Data for review -
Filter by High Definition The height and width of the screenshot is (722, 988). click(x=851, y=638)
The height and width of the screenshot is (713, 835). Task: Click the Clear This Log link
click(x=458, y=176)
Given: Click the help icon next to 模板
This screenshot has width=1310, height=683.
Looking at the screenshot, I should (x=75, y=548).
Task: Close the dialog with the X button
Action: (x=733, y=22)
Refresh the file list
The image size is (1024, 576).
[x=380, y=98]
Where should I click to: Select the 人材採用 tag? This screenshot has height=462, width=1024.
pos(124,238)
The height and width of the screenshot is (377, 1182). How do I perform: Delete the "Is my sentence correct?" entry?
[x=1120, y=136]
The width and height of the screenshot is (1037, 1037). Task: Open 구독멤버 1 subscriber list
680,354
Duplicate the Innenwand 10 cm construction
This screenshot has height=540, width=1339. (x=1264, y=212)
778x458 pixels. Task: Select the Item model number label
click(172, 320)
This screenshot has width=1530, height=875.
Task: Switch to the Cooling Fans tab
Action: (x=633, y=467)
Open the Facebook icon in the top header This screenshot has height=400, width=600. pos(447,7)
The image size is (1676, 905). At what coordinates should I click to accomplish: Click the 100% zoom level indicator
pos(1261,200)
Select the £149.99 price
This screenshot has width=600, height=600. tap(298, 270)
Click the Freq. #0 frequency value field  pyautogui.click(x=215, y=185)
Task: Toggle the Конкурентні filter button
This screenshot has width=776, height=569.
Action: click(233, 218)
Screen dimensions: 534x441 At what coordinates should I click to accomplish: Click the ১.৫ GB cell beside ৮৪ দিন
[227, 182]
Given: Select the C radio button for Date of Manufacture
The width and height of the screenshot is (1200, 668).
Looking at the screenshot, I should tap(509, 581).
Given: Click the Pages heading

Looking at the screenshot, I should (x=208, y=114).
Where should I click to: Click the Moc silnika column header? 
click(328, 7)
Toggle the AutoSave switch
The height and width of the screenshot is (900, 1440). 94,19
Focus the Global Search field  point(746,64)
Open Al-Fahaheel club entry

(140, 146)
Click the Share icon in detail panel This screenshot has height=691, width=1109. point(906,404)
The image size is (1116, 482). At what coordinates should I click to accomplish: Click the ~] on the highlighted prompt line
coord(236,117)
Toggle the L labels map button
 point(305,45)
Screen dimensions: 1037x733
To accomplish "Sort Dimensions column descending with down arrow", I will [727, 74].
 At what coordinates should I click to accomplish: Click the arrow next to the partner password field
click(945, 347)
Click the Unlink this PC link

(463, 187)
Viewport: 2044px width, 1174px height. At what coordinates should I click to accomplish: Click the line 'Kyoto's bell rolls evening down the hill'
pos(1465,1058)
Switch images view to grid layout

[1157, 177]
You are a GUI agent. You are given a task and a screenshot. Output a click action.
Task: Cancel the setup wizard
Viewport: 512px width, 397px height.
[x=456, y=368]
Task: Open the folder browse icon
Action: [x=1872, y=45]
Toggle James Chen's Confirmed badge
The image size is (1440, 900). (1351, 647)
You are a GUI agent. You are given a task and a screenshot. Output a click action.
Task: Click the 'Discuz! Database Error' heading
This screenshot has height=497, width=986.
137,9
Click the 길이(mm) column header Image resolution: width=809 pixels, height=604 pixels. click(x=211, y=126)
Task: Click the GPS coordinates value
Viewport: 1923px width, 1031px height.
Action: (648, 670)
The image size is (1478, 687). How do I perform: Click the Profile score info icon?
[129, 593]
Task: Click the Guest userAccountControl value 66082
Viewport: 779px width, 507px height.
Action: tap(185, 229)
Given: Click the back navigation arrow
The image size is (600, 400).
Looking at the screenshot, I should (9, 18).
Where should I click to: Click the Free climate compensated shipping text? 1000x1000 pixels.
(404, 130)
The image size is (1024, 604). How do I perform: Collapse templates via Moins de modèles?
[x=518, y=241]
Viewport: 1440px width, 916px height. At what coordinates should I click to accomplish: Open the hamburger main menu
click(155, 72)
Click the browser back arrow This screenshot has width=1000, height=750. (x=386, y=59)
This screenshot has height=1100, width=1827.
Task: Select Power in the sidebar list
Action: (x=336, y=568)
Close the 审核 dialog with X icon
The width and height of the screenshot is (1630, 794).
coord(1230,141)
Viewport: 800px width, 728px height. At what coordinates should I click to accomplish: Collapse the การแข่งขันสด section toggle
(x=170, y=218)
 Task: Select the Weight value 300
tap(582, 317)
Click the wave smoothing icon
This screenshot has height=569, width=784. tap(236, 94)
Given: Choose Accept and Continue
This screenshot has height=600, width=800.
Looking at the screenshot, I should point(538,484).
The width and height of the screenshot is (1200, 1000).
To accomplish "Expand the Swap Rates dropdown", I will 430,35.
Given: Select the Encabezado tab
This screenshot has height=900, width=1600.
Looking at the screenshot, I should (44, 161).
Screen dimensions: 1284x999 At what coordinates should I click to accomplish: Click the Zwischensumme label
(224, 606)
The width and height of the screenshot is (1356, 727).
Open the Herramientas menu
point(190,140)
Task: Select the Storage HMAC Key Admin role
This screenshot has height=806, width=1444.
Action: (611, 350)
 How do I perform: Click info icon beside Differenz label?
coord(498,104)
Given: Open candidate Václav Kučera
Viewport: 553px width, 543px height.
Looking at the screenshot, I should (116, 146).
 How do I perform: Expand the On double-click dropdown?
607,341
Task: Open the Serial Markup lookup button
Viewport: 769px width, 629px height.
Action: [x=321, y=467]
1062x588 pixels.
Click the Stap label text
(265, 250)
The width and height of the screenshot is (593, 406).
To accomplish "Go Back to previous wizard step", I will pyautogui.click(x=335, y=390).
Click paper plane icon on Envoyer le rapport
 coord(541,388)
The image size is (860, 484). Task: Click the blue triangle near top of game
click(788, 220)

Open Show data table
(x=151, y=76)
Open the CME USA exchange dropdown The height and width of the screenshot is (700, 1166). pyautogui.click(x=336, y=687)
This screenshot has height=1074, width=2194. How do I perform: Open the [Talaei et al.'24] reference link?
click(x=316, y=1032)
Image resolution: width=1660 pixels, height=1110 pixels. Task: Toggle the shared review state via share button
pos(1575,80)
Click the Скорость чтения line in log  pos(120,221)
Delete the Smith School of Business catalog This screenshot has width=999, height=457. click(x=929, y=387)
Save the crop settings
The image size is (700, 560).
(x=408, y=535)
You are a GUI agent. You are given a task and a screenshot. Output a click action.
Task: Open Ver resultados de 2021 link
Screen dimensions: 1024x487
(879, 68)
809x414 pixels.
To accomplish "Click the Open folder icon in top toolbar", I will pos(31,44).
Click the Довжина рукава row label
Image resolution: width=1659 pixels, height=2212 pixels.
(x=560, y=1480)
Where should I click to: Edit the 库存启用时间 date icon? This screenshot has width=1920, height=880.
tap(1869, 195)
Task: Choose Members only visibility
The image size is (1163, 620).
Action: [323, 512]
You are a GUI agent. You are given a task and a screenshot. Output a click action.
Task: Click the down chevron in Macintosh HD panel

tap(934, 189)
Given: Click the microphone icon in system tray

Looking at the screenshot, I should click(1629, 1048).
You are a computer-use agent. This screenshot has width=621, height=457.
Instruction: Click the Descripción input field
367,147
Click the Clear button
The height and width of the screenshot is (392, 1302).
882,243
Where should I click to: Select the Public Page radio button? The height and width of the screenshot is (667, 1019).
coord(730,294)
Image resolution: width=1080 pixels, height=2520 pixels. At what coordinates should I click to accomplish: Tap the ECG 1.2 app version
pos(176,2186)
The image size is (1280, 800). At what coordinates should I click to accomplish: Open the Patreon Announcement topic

Assignment - Your answer should be the lines above, from the line containing "Click the Freq." up to and including the line containing "Given: Select the C", reproduced exactly and with nothing else.

Response to this exercise -
Click the Freq. #0 frequency value field  pyautogui.click(x=215, y=185)
Task: Toggle the Конкурентні filter button
This screenshot has width=776, height=569.
Action: click(233, 218)
Screen dimensions: 534x441 At what coordinates should I click to accomplish: Click the ১.৫ GB cell beside ৮৪ দিন
[227, 182]
Given: Select the C radio button for Date of Manufacture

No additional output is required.